* WHAT THE EXERCISE ASKS: Can you format every line of the records below as a numbered list, leaving out the blank lines?

* Records from a data source:
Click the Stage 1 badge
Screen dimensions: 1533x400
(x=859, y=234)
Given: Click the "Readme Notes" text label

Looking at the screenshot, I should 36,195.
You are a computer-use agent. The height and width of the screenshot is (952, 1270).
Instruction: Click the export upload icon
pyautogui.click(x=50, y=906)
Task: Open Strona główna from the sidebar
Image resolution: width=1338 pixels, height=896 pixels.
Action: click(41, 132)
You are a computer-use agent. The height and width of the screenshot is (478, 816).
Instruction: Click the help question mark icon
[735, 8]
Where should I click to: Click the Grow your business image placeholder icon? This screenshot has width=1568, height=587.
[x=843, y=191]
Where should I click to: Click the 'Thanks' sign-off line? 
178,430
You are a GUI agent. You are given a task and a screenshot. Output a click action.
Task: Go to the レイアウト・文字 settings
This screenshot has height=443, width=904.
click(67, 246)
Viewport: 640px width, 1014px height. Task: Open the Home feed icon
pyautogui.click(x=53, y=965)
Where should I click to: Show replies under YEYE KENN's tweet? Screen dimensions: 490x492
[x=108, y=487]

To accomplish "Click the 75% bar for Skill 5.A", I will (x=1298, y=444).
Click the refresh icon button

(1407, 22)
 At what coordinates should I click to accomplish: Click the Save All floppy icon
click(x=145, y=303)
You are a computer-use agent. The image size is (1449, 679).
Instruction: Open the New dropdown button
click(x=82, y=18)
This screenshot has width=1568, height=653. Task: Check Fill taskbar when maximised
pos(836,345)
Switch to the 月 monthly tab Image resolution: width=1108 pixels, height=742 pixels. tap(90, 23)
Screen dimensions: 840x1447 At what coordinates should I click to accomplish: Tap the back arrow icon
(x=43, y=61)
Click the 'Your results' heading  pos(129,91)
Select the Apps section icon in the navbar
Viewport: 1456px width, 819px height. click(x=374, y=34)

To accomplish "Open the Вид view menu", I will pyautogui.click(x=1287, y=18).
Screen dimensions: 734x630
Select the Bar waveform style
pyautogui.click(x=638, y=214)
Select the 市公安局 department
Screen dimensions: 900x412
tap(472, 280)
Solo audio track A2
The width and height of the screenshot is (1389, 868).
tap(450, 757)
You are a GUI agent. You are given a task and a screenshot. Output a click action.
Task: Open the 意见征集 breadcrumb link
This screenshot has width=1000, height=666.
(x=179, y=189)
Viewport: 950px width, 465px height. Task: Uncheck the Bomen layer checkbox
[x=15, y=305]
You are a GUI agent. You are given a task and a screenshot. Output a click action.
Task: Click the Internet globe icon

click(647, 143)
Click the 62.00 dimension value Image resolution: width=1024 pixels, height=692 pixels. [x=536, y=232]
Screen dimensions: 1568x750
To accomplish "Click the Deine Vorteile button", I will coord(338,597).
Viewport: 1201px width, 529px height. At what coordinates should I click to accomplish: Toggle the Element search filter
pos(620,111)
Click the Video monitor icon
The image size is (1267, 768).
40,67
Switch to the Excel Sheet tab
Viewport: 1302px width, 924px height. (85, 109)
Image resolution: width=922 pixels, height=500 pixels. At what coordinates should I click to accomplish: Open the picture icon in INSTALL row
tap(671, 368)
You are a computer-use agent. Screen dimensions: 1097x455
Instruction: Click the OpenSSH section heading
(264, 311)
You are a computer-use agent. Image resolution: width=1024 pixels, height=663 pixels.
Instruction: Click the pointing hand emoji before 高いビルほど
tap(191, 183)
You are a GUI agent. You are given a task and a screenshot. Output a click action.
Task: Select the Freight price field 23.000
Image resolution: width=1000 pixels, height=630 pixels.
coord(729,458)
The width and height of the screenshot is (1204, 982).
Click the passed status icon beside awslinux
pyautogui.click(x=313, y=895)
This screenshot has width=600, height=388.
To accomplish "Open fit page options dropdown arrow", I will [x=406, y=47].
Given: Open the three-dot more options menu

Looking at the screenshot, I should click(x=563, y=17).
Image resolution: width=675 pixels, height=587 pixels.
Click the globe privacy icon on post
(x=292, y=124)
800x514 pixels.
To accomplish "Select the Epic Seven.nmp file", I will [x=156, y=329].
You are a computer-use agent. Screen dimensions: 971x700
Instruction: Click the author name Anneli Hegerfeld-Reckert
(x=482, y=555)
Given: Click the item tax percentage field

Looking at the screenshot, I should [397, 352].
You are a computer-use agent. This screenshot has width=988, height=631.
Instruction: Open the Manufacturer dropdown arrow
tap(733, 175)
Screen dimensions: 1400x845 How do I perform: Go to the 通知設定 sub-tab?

* ANSWER:
1. Click the Stage 1 badge
2. Screen dimensions: 1533x400
3. (x=859, y=234)
4. Given: Click the "Readme Notes" text label
5. Looking at the screenshot, I should 36,195.
6. You are a computer-use agent. The height and width of the screenshot is (952, 1270).
7. Instruction: Click the export upload icon
8. pyautogui.click(x=50, y=906)
9. Task: Open Strona główna from the sidebar
10. Image resolution: width=1338 pixels, height=896 pixels.
11. Action: click(41, 132)
12. You are a computer-use agent. The height and width of the screenshot is (478, 816).
13. Instruction: Click the help question mark icon
14. [735, 8]
15. Where should I click to: Click the Grow your business image placeholder icon? This screenshot has width=1568, height=587.
16. [x=843, y=191]
17. Where should I click to: Click the 'Thanks' sign-off line? 
18. 178,430
19. You are a GUI agent. You are given a task and a screenshot. Output a click action.
20. Task: Go to the レイアウト・文字 settings
21. This screenshot has height=443, width=904.
22. click(67, 246)
23. Viewport: 640px width, 1014px height. Task: Open the Home feed icon
24. pyautogui.click(x=53, y=965)
25. Where should I click to: Show replies under YEYE KENN's tweet? Screen dimensions: 490x492
26. [x=108, y=487]
27. To accomplish "Click the 75% bar for Skill 5.A", I will (x=1298, y=444).
28. Click the refresh icon button
29. (1407, 22)
30.  At what coordinates should I click to accomplish: Click the Save All floppy icon
31. click(x=145, y=303)
32. You are a computer-use agent. The image size is (1449, 679).
33. Instruction: Open the New dropdown button
34. click(x=82, y=18)
35. This screenshot has width=1568, height=653. Task: Check Fill taskbar when maximised
36. pos(836,345)
37. Switch to the 月 monthly tab Image resolution: width=1108 pixels, height=742 pixels. tap(90, 23)
38. Screen dimensions: 840x1447 At what coordinates should I click to accomplish: Tap the back arrow icon
39. (x=43, y=61)
40. Click the 'Your results' heading  pos(129,91)
41. Select the Apps section icon in the navbar
42. Viewport: 1456px width, 819px height. click(x=374, y=34)
43. To accomplish "Open the Вид view menu", I will pyautogui.click(x=1287, y=18).
44. Screen dimensions: 734x630
45. Select the Bar waveform style
46. pyautogui.click(x=638, y=214)
47. Select the 市公安局 department
48. Screen dimensions: 900x412
49. tap(472, 280)
50. Solo audio track A2
51. The width and height of the screenshot is (1389, 868).
52. tap(450, 757)
53. You are a GUI agent. You are given a task and a screenshot. Output a click action.
54. Task: Open the 意见征集 breadcrumb link
55. This screenshot has width=1000, height=666.
56. (x=179, y=189)
57. Viewport: 950px width, 465px height. Task: Uncheck the Bomen layer checkbox
58. [x=15, y=305]
59. You are a GUI agent. You are given a task and a screenshot. Output a click action.
60. Task: Click the Internet globe icon
61. click(647, 143)
62. Click the 62.00 dimension value Image resolution: width=1024 pixels, height=692 pixels. [x=536, y=232]
63. Screen dimensions: 1568x750
64. To accomplish "Click the Deine Vorteile button", I will coord(338,597).
65. Viewport: 1201px width, 529px height. At what coordinates should I click to accomplish: Toggle the Element search filter
66. pos(620,111)
67. Click the Video monitor icon
68. The image size is (1267, 768).
69. 40,67
70. Switch to the Excel Sheet tab
71. Viewport: 1302px width, 924px height. (85, 109)
72. Image resolution: width=922 pixels, height=500 pixels. At what coordinates should I click to accomplish: Open the picture icon in INSTALL row
73. tap(671, 368)
74. You are a computer-use agent. Screen dimensions: 1097x455
75. Instruction: Click the OpenSSH section heading
76. (264, 311)
77. You are a computer-use agent. Image resolution: width=1024 pixels, height=663 pixels.
78. Instruction: Click the pointing hand emoji before 高いビルほど
79. tap(191, 183)
80. You are a GUI agent. You are given a task and a screenshot. Output a click action.
81. Task: Select the Freight price field 23.000
82. Image resolution: width=1000 pixels, height=630 pixels.
83. coord(729,458)
84. The width and height of the screenshot is (1204, 982).
85. Click the passed status icon beside awslinux
86. pyautogui.click(x=313, y=895)
87. This screenshot has width=600, height=388.
88. To accomplish "Open fit page options dropdown arrow", I will [x=406, y=47].
89. Given: Open the three-dot more options menu
90. Looking at the screenshot, I should click(x=563, y=17).
91. Image resolution: width=675 pixels, height=587 pixels.
92. Click the globe privacy icon on post
93. (x=292, y=124)
94. 800x514 pixels.
95. To accomplish "Select the Epic Seven.nmp file", I will [x=156, y=329].
96. You are a computer-use agent. Screen dimensions: 971x700
97. Instruction: Click the author name Anneli Hegerfeld-Reckert
98. (x=482, y=555)
99. Given: Click the item tax percentage field
100. Looking at the screenshot, I should [397, 352].
101. You are a computer-use agent. This screenshot has width=988, height=631.
102. Instruction: Open the Manufacturer dropdown arrow
103. tap(733, 175)
104. Screen dimensions: 1400x845 How do I perform: Go to the 通知設定 sub-tab?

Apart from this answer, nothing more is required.